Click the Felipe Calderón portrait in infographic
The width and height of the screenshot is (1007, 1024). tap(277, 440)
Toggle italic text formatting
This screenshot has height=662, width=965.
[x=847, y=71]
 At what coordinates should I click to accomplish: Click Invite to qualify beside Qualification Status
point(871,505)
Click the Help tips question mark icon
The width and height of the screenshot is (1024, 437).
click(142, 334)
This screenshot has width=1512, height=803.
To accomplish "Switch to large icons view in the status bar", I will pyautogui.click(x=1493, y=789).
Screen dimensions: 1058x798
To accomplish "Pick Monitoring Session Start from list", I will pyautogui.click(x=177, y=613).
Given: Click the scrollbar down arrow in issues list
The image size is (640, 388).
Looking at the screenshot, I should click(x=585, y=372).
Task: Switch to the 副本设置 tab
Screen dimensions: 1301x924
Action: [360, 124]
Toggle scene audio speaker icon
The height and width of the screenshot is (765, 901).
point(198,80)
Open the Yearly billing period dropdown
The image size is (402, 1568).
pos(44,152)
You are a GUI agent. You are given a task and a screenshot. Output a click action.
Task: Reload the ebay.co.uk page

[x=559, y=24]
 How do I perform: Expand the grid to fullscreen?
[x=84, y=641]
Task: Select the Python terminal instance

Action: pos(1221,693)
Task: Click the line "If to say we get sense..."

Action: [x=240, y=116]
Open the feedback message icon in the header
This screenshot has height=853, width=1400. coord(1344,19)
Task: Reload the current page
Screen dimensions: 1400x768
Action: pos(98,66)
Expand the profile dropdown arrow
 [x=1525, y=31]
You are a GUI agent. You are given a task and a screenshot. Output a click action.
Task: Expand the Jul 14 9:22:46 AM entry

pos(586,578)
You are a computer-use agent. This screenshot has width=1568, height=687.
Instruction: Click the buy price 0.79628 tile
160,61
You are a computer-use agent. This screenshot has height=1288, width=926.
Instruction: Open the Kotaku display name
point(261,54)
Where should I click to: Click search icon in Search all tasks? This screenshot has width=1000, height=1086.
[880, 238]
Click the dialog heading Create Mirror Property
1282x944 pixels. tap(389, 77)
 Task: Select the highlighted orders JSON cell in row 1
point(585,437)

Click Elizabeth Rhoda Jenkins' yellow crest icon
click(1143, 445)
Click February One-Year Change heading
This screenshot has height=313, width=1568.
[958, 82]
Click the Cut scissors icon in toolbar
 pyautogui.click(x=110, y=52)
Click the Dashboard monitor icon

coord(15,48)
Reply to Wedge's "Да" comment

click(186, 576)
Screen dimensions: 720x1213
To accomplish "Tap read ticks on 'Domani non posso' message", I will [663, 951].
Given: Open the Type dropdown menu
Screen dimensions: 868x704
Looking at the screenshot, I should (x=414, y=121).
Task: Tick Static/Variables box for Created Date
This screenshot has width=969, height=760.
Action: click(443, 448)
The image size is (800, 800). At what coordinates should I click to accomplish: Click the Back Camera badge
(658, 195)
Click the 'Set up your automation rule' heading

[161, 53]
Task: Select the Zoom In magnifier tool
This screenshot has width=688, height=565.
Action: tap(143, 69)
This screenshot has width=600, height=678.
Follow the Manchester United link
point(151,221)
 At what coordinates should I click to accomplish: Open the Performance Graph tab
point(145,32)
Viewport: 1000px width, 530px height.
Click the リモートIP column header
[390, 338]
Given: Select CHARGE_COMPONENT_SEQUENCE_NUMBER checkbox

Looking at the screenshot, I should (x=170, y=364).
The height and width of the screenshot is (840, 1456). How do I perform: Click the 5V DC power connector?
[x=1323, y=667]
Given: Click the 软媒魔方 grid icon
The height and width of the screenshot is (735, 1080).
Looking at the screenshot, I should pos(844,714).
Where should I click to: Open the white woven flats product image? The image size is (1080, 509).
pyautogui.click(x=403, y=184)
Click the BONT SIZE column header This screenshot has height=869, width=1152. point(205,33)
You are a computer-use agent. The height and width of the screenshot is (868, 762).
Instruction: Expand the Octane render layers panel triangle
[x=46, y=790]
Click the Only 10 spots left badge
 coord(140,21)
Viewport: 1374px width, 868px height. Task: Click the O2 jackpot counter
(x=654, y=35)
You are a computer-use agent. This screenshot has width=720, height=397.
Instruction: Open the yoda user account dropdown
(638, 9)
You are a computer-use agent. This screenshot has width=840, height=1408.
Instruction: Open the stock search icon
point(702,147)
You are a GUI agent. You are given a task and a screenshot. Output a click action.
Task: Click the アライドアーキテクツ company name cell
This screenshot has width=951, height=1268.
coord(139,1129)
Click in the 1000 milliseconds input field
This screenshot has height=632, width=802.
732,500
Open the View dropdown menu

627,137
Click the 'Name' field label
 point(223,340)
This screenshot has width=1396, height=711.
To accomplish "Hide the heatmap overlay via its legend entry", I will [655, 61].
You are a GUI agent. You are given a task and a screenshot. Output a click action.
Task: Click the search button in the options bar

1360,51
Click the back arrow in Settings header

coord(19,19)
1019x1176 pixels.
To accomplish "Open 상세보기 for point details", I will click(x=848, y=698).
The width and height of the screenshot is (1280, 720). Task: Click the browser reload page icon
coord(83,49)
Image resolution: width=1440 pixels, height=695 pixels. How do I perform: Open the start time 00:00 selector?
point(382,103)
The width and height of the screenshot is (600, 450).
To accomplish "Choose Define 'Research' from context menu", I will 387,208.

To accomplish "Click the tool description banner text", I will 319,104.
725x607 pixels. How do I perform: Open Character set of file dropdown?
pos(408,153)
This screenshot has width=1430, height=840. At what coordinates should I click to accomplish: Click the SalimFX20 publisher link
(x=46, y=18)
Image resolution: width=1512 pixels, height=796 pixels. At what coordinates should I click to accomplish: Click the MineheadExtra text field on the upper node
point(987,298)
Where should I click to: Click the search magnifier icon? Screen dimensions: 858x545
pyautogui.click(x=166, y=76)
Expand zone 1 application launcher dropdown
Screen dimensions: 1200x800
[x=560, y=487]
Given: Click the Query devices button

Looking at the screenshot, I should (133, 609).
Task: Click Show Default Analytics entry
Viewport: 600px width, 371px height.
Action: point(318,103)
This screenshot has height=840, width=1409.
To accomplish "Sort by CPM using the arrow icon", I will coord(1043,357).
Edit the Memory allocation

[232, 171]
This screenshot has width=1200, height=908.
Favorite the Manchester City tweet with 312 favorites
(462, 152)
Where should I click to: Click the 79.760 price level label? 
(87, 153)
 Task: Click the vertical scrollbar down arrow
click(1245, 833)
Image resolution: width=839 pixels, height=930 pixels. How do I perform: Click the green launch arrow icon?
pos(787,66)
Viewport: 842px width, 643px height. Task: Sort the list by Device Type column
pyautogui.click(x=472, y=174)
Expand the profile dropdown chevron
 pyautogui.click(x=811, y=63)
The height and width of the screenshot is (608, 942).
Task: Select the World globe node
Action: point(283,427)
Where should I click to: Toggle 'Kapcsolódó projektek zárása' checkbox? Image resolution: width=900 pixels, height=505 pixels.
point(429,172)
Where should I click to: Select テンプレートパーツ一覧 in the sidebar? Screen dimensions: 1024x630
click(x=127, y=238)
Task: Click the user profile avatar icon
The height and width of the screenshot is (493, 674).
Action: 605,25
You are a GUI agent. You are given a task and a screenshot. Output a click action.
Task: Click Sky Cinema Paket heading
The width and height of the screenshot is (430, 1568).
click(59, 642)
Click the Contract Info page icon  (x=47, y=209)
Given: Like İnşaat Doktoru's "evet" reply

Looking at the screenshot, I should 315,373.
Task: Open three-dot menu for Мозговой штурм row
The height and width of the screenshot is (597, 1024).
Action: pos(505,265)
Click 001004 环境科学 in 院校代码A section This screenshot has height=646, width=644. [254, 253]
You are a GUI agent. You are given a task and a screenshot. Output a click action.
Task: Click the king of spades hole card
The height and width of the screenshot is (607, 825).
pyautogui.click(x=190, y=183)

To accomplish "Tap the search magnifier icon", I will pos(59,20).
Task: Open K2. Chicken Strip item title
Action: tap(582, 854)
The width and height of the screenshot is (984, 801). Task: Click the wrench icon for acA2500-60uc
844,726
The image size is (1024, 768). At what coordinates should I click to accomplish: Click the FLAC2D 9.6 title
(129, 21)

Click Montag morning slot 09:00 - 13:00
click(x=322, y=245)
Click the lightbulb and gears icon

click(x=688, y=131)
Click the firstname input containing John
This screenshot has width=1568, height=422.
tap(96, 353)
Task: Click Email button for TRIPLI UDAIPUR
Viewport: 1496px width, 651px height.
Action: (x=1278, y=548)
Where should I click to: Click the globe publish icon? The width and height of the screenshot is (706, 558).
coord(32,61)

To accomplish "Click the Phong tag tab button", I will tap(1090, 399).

(Exercise):
Each line of the listing above that includes the word "computer" should be copied.

(Task response):
You are a computer-use agent. This screenshot has width=1568, height=687.
You are a computer-use agent. This screenshot has height=1288, width=926.
You are a computer-use agent. The height and width of the screenshot is (868, 762).
You are a computer-use agent. This screenshot has width=720, height=397.
You are a computer-use agent. This screenshot has width=840, height=1408.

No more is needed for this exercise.